* Exercise brief *
Write out each record exactly and skip every image.

* Data extract *
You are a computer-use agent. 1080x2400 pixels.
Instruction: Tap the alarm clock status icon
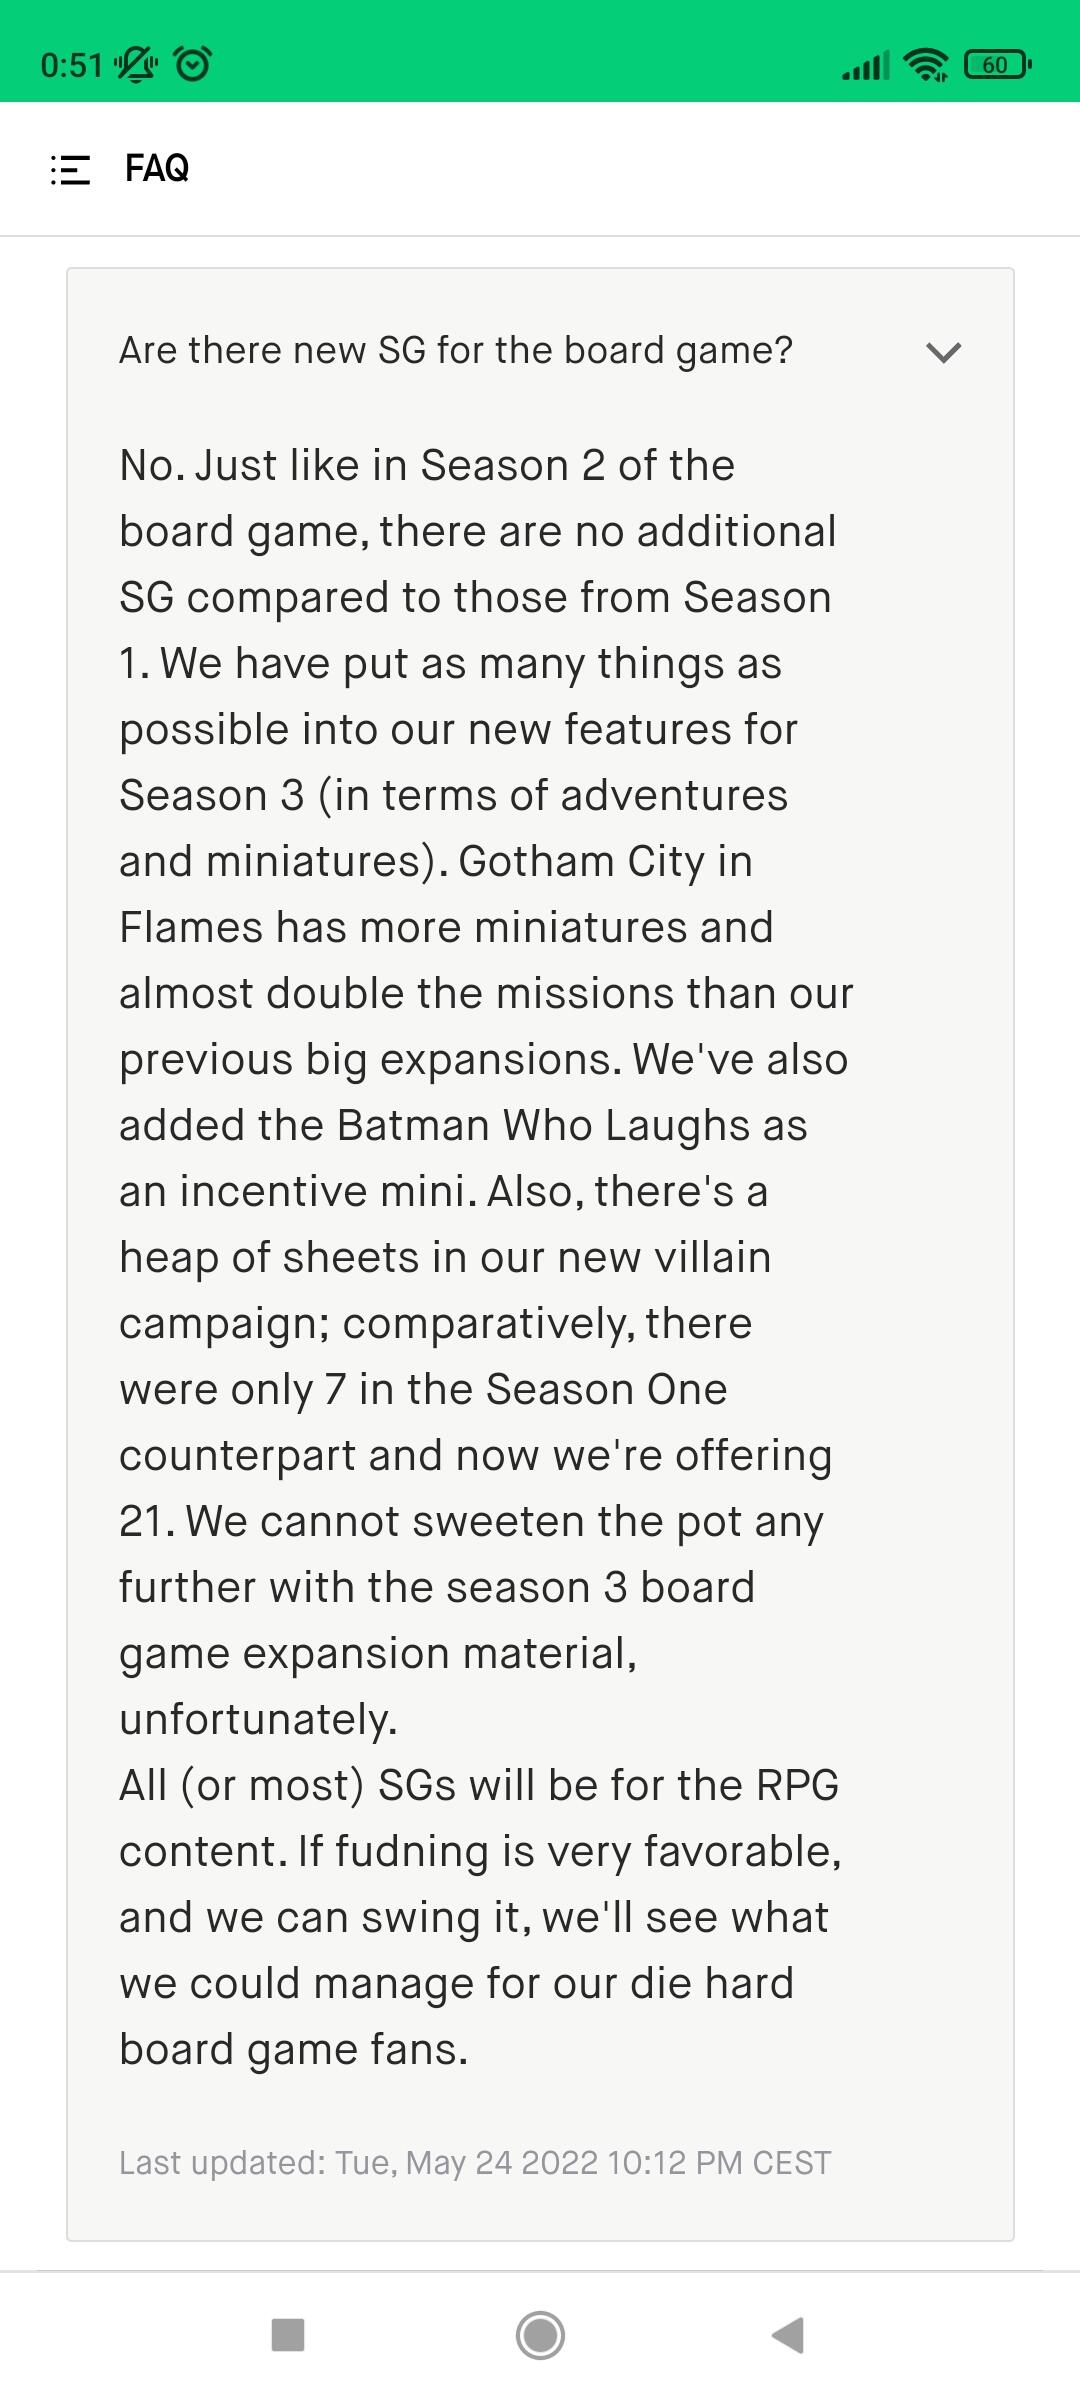point(193,65)
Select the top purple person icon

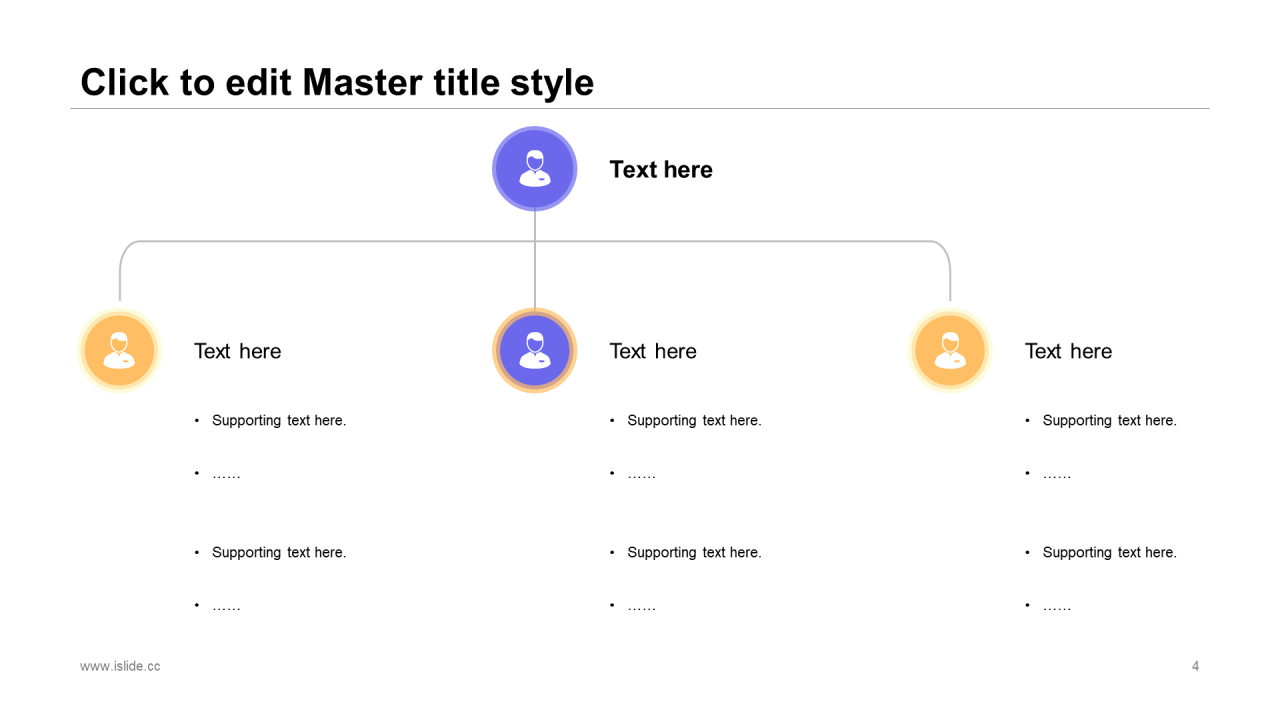tap(534, 169)
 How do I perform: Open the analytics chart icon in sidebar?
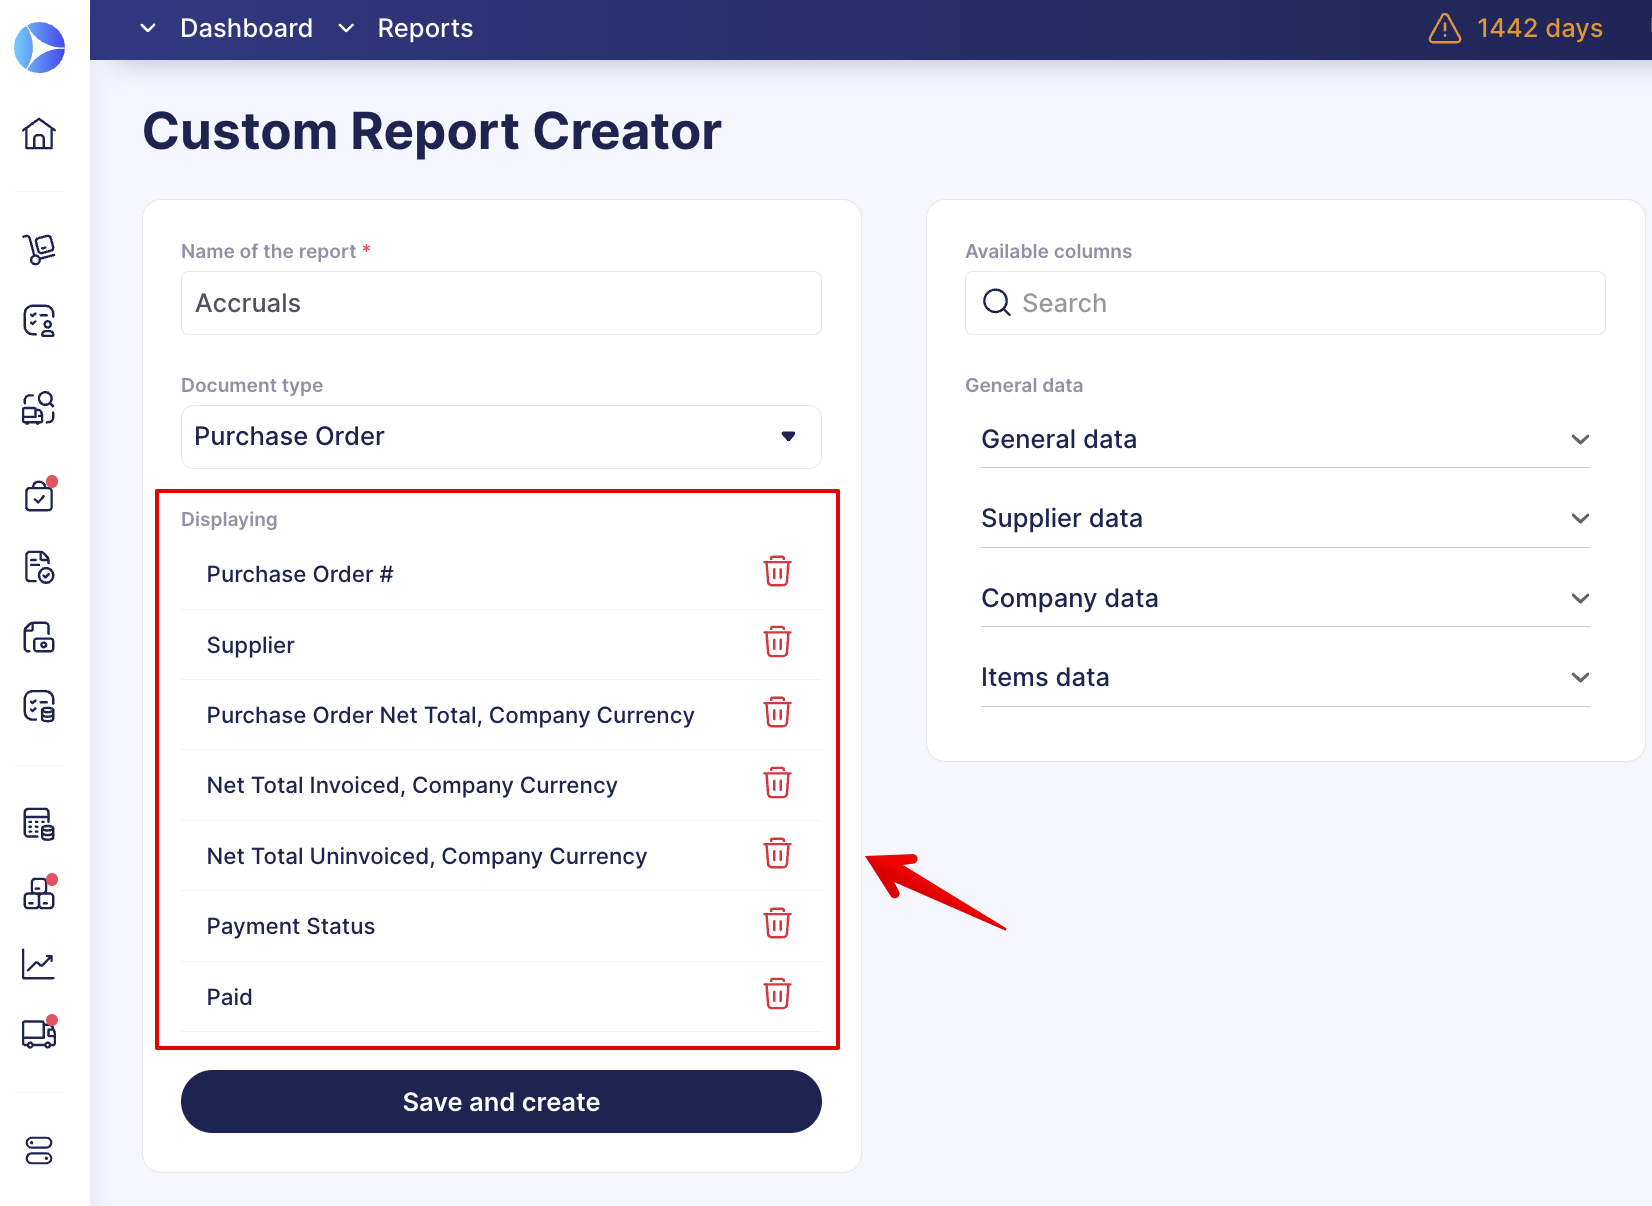tap(39, 965)
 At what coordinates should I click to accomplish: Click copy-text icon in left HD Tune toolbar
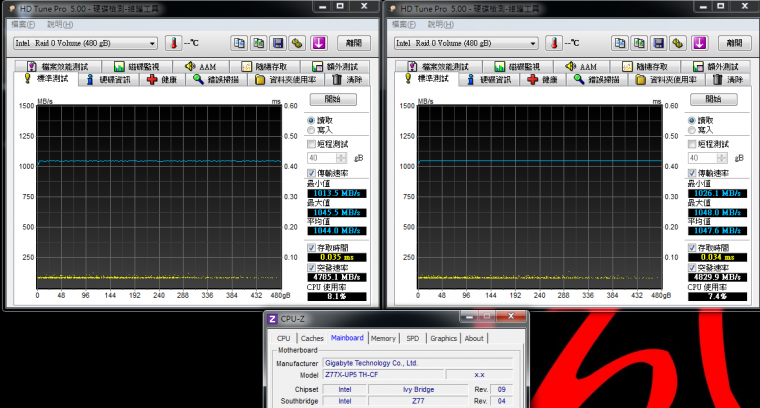239,43
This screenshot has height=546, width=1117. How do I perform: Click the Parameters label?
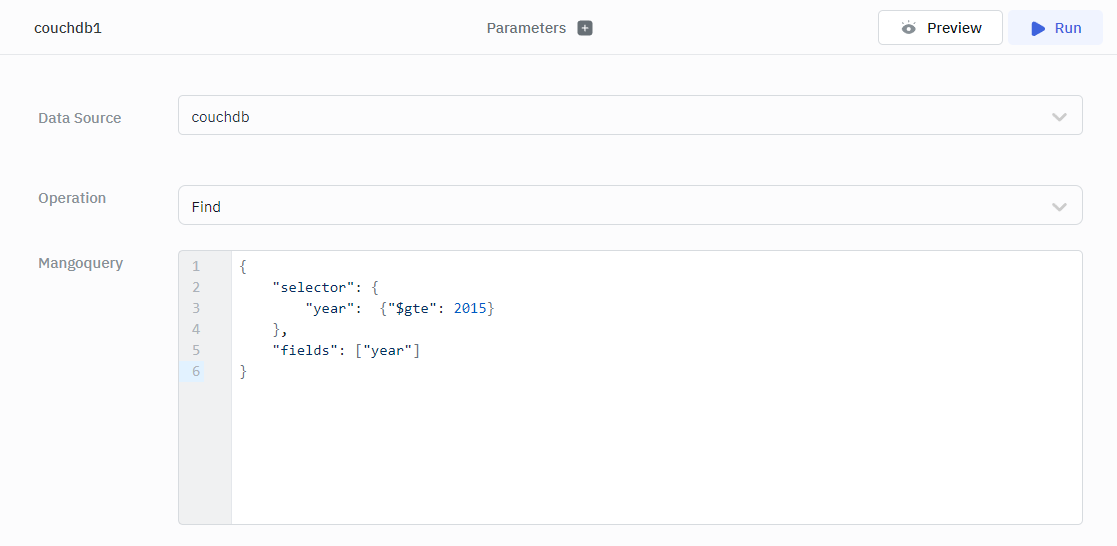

* Result of the task *
You are a computer-use agent. 1080x2400 pixels.
Instruction: Tap the alarm clock status icon
point(193,65)
Select the top purple person icon

tap(534, 169)
 How do I perform: Open the analytics chart icon in sidebar?
tap(39, 965)
 At what coordinates should I click to accomplish: Click copy-text icon in left HD Tune toolbar
239,43
This screenshot has height=546, width=1117. How do I perform: Click the Parameters label?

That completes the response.